Is Ty Burr’s article online? Can you link to it? Thanks.

poemmaker54
poemmaker54 on February 16, 2008 at 2:48 pm

Hi, Ron,

Thanks for writing…
I emailed Ty at his Globe address, thought maybe he might know the name of the cinema and he did! We are both “of a certain age” ha ha. Did you ever go there? I don’t remember when it went away. I miss a lot of the old theaters, even the ones I wasn’t crazy about, I missed once they shut down, like The Cheri. I do like and go to The Capitol a lot (those owls!) and I love movies so much that I even tolerate the Boston Common Loew’s which I think is garish and belongs in Las Vegas.
I think I have gone “Rear Window” crazy! I watched it again last night for the 4th time in as many months.

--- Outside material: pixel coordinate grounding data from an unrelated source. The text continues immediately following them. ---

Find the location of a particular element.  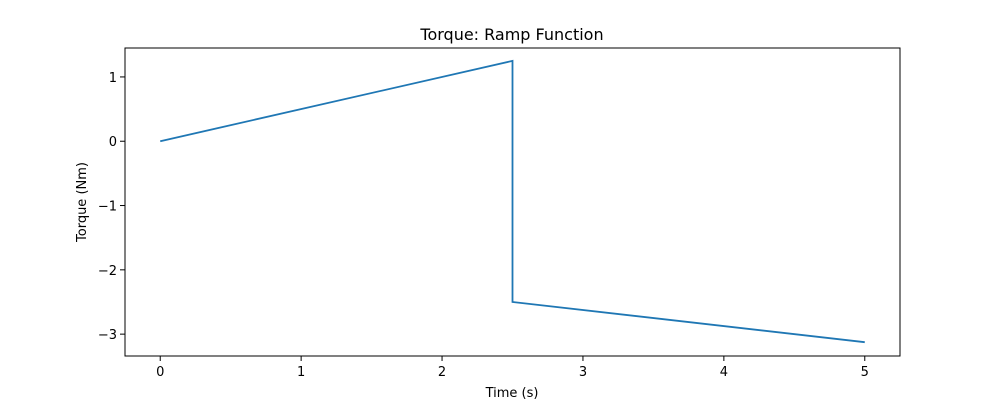

chart-title: Torque: Ramp Function is located at coordinates (511, 34).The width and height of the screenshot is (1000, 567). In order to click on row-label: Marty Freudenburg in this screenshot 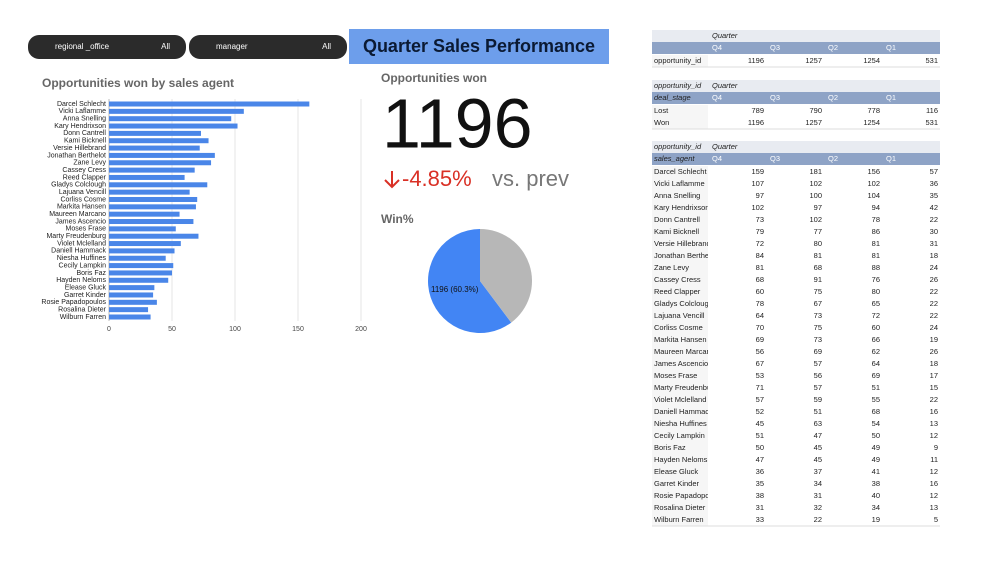, I will do `click(686, 388)`.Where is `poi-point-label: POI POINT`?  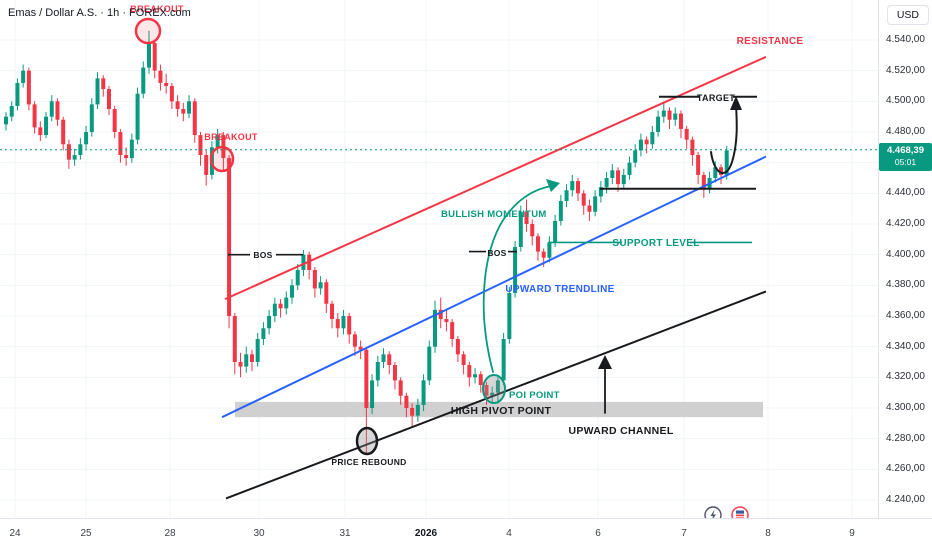
poi-point-label: POI POINT is located at coordinates (534, 396).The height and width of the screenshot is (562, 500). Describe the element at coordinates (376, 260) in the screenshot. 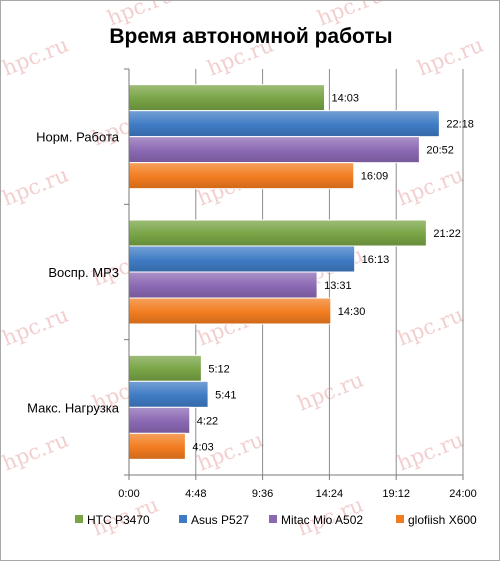

I see `data-label-1-1: 16:13` at that location.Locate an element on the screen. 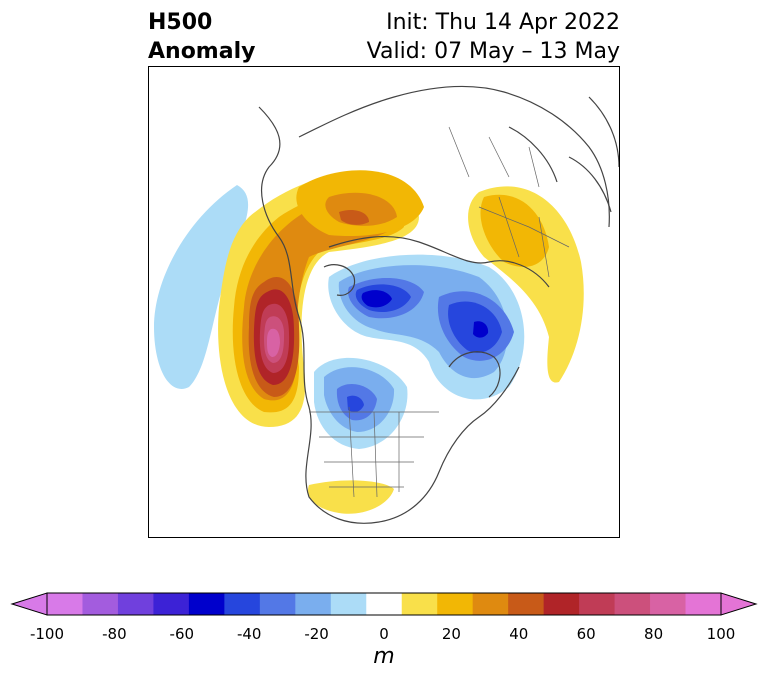 The image size is (768, 684). pacific-negative-anomaly is located at coordinates (202, 287).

I can watch it over and over. Fascinating film.
Please keep writing if the spirit moves you. I love to talk about films! Cheers

Leo

filmgene
filmgene on June 25, 2008 at 3:30 am

How nice to remember the Telepix. I was a film student at BU during the early sixties and got to know the Manager of the theater quite well. She was Inge Loven, a lovely Swedish woman with an artificial leg who was a connoisseur of cinema. I remember spending hours in her tiny office at the theater talking about Kurosawa and the other greats. I believe she eventually returned to Sweden. I left Boston for New York before the name change. I am the new Director of the Visual Arts Theater in NYC (see entry). I hope Inge would be pleased. I think of her often.